The first successful hill-climb race car, however, is the 718 RS 60 from 1960, a direct descendant of the 550 A Spyder from 1956 and the 718 RSK. Because a new regulation required vehicles to be closer to production vehicles and have larger minimum dimensions, Porsche increased the size of the frame on the 718 RSK to create a small usable luggage compartment, amongst other features. There was also a higher windscreen, which turned out to be problematic in terms of misting, dirt and water. This resulted in another windscreen wiper being installed. Lighter wheels and magnesium brake drums were added in an attempt to balance out the weight gain. The sports car manufacturer also adopted a completely new rear suspension, each with two wishbones, and also optimised the front axle. All of which significantly improved the car’s handling. The vertical shaft engine produced 142 PS. In addition to victories in the European Hill Climb Championship in 1960 and 1961, this model was also enjoyed success at the Targa Florio in 1960 and at that year’s 12 hours of Sebring. In America, the car was nicknamed “The Giant Killer” as it could hold its own and beat the likes of Mercedes, Maserati and Ferrari.
Porsche asked the lightweight specialist Carlo Abarth to fashion a new body for the 356 B in order to remain competitive in the GT class in the European Hill Climb Championship in the early 1960s. And so the Porsche 356 B 2000 GS Carrera GTL Abarth was born. The new aluminium body was flatter and much more streamlined. Inside, the Italian designer got rid of all superfluous features, including insulation. The gutted Porsche Abarth weighed almost 120 kilos less than a standard 356 B and came in at 778 kilos. The Fuhrmann engine produced 135 PS. The model went on to take multiple class victories, including at the Hill Climb Championships in 1960 and 1961.
The Porsche Museum also brought along a 911 2.5 S, which thundered up the mountain just like the other models. In late 1971, this race car was available to buy as a customer sports GT car. The displacement was slightly greater than its road-going counterpart thanks to Nikasil-coated alloy cylinders, larger bore and high-compression racing pistons. The car was a little lighter and the front wing larger, which meant it could take bigger wheels and track widths. Further fine-tuning of the engine ultimately resulted in 270 PS, some 80 PS more than the road model. The racer weighed in at 960 kilos, and only 21 were ever built.
Surprise: Porsche Boxster Bergspyder (981)
Porsche surprised everyone at the opening of the Gaisberg Race with a fully functional feasibility study never shown before: Porsche exterior designer Grant Larson drove up in the Boxster Bergspyder (981) in person. In 2015, the designer and his team were given permission to experiment with a Boxster to see how light they could actually make a road-going car. “Our initial goal was to stay under one tonne. But that was not possible because the base model is comparatively heavy due to its rigidity and multiple safety features.

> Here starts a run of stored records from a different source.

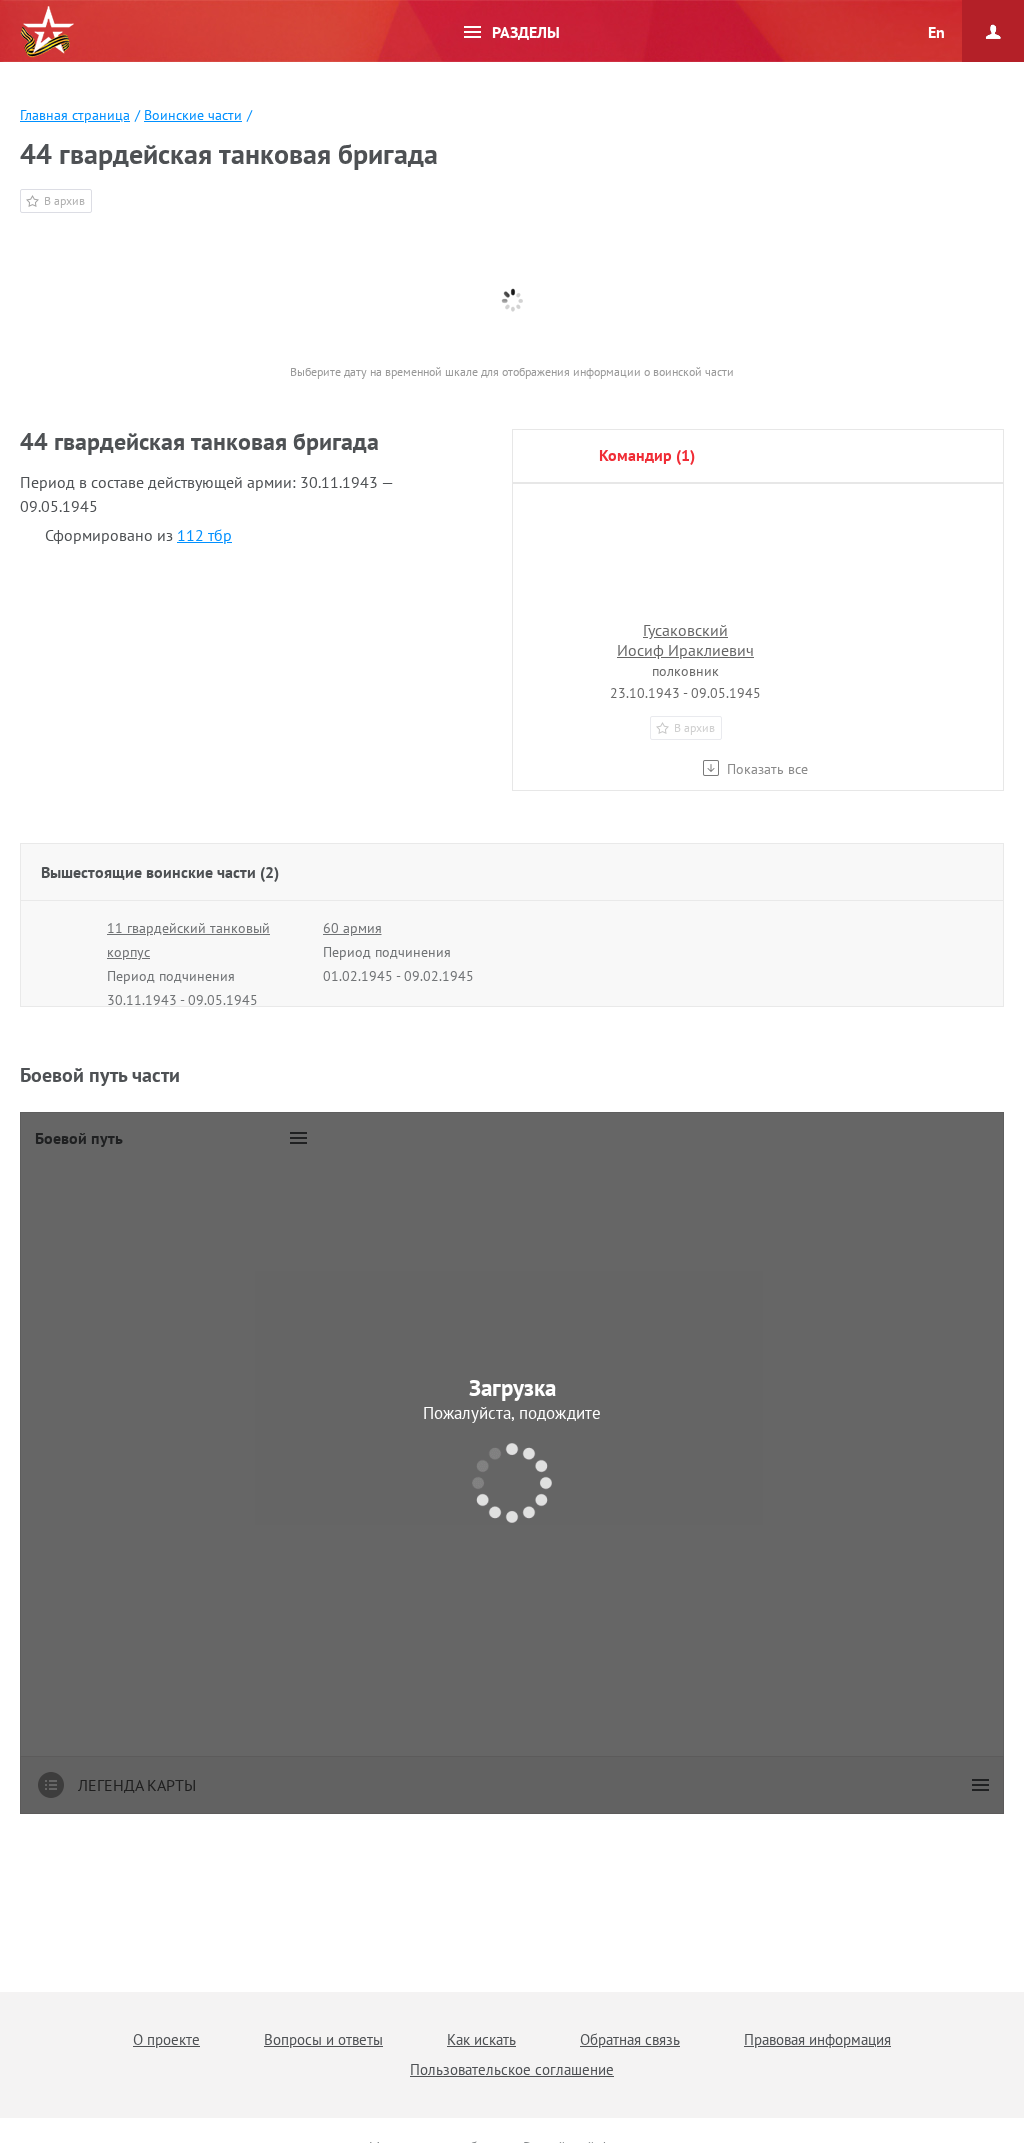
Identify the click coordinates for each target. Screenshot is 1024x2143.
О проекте (166, 2039)
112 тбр (204, 535)
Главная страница (75, 115)
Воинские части (193, 115)
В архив (64, 200)
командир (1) (647, 455)
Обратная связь (630, 2039)
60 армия (352, 928)
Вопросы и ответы (323, 2039)
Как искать (481, 2039)
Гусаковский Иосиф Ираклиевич (685, 640)
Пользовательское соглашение (512, 2069)
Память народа (47, 32)
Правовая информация (817, 2039)
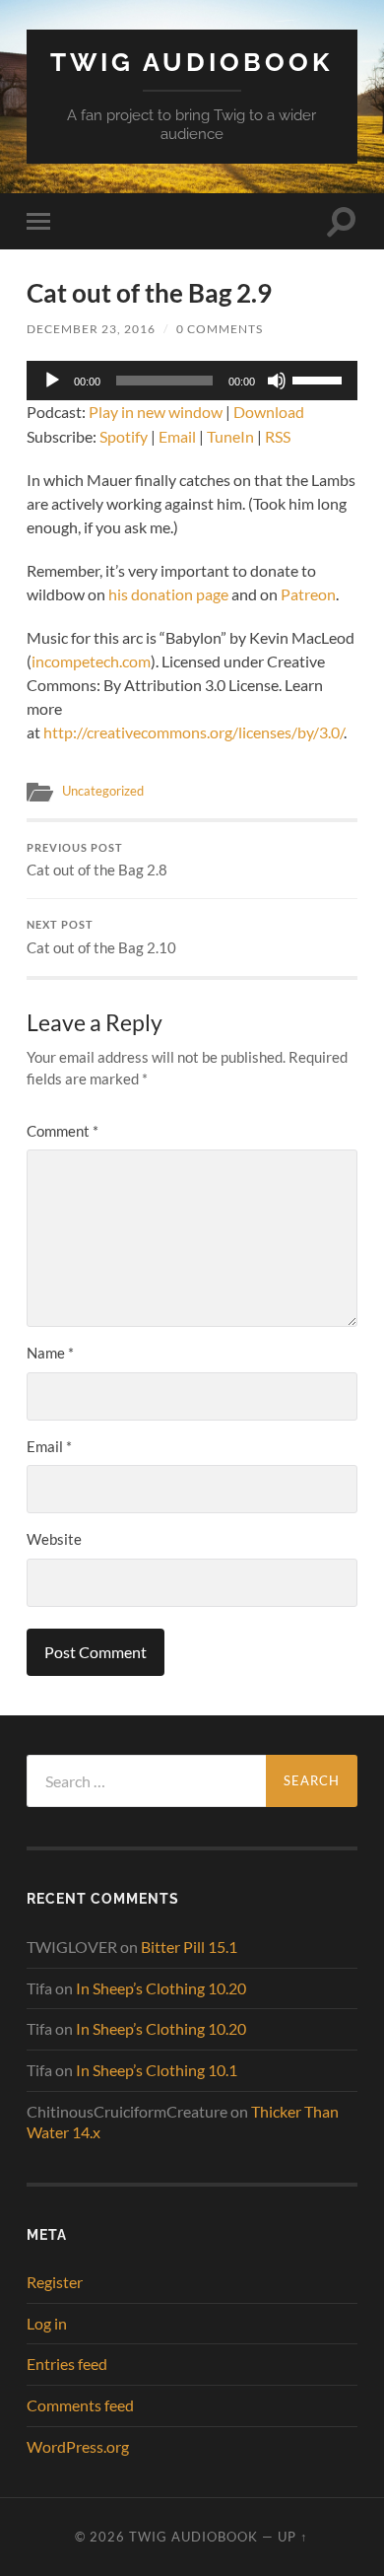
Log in (47, 2323)
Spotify (123, 436)
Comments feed (80, 2405)
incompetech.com (91, 661)
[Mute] (277, 380)
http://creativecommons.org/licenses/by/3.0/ (193, 732)
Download (268, 411)
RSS (277, 436)
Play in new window (156, 411)
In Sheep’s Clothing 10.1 (156, 2069)
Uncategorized (103, 791)
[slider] (320, 378)
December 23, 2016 (91, 328)
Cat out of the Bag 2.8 (97, 860)
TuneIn (230, 436)
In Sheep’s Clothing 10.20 (161, 1988)
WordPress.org (78, 2446)
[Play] (52, 380)
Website (54, 1539)
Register (55, 2281)
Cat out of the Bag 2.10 (101, 937)
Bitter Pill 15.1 (189, 1946)
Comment (62, 1131)
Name (50, 1352)
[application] (191, 380)
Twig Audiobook (191, 61)
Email (177, 436)
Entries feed (67, 2363)
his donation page (168, 594)
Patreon (308, 594)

So we set a limit of 1,099 kilos.” First of all, the second seat was removed, followed by the roof and the windscreen. Larson then made the engine visible in a Boxster for the first time.
The car is fully roadworthy and is powered by 393 PS and 446 Nm. In theory, the final weight of 1,099 kilos should be good enough for a Nürburgring lap time of less than 7.30 minutes, which would be close to the times set by the 997 GT2 – and entirely worthy of a Porsche. Especially a lightweight Bergspyder.